# Can I make battered baked fish?



## paxpuella (Apr 5, 2006)

This may sound like an odd question.  I am getting tired of the same old recipe for tilapia that I make.  Basically it is the parmesean/mayo based and very good, but looking for something different.  I recently came across a recipe for beer battered fish like captain d's or long john silvers that I thought would be neat to try.  I really dislike the thought of frying though.  We buy the frozen tilapia in a bag that is already to put in the oven pretty much.  They filets are very tender and tend to fall apart.  

Can I batter a fish and then bake it?  Has anyone tried this?  I hate to try it and be upset because I just wasted the ingredients if it turned out awful.  I can't remember where I got the recipe at so I can't link.  If it is not allowed, please remove it for me.  Here is the recipe that I have and wondered about trying:

*Captain D's Fried Fish Beer Batter*

1 1/2 cups flour
1 pkg. dry yeast
1 egg
1 cup beer (Coors worked)
1/2 cup hot water
1/2 tsp. salt

Mix the yeast and flour together.
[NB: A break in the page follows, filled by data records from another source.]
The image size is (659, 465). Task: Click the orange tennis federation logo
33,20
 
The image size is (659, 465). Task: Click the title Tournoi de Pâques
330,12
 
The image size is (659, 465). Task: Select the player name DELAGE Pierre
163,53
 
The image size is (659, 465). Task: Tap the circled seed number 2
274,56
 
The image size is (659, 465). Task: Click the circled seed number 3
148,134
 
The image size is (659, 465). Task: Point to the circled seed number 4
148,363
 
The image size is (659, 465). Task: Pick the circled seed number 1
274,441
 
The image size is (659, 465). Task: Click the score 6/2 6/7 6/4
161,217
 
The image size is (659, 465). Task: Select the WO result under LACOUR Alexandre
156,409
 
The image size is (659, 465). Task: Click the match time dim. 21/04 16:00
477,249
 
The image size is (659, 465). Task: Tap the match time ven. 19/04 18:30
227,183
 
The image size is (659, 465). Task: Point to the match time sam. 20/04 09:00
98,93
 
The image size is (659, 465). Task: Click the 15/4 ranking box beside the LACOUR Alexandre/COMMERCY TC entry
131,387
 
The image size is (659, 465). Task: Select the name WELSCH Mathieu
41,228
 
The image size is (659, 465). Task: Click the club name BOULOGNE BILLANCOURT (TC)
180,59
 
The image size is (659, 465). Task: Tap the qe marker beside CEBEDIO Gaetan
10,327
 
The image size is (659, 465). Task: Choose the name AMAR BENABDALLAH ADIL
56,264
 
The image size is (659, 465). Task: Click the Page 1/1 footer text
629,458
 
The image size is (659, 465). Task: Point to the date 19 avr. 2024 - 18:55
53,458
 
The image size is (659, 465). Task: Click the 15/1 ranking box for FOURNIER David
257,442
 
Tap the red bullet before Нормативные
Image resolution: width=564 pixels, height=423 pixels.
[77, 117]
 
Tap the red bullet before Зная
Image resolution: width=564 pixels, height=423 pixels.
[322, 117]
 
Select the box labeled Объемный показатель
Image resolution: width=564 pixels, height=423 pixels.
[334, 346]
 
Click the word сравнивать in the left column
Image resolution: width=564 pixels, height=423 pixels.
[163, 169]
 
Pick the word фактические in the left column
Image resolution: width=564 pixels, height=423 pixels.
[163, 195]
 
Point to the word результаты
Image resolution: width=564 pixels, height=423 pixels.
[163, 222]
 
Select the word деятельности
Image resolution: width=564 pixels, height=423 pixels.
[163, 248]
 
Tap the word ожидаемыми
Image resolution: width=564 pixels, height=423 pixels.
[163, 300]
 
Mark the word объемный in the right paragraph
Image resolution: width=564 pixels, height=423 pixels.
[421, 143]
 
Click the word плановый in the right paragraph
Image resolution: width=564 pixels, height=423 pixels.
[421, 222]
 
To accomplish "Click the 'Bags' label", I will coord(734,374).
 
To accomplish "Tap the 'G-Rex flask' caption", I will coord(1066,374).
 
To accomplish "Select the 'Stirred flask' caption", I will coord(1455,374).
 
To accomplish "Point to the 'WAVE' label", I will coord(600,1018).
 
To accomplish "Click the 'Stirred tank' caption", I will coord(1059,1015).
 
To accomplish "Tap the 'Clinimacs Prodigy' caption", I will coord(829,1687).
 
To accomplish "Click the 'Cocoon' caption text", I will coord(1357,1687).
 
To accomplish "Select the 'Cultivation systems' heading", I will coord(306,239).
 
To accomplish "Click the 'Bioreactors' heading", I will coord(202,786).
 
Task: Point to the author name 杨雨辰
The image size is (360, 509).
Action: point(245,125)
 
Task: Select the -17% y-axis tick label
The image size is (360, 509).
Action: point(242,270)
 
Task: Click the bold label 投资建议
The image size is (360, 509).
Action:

In another bowl beat together the egg, hot water and salt. Add the beer to the egg mixture. Next beat in the flour and yeast.

Drop fish into batter and cover thoroughly. Fry in hot oil. Drain on paper towels after removing from oil.

This also makes the crumbles that Long John Silvers and Captain D's has.

Thanks.


----------



## Andy M. (Apr 5, 2006)

The batter will be to thin and will not cling to the filet.  You could bread it and bake it...


----------



## auntdot (Apr 6, 2006)

Agree with Andy, don't think baking would work here.

Also, I think there is some step left out of the recipe.

Am not sure what the yeast is there for.

It sounds like you mix everything, including the dry yeast together and then immediately batter and cook.

I so, the yeasty beasties have not even had a chance to wake up yet.

My guess is that you are getting plenty of leavening just from the beer.

But then again am not a baker and rarely make stuff like that.

Am just curious.


----------



## jennyema (Apr 6, 2006)

You can't make it with that batter but you can make it like "oven freid" chicken, with a flour/egg/crumb coating.


----------



## paxpuella (Apr 6, 2006)

Thank you everyone for your replies.  I guess if I want to use that batter, then I'll have to fry it.     Oh well, we will be bad for one day.  Tonight I got home late from work and was just hungry, so I went ahead and made the old standby with lemon juice and a cheese mixture on top baked and broiled. It only takes about 20 to 25 minutes and it is done.  Quick and easy.


----------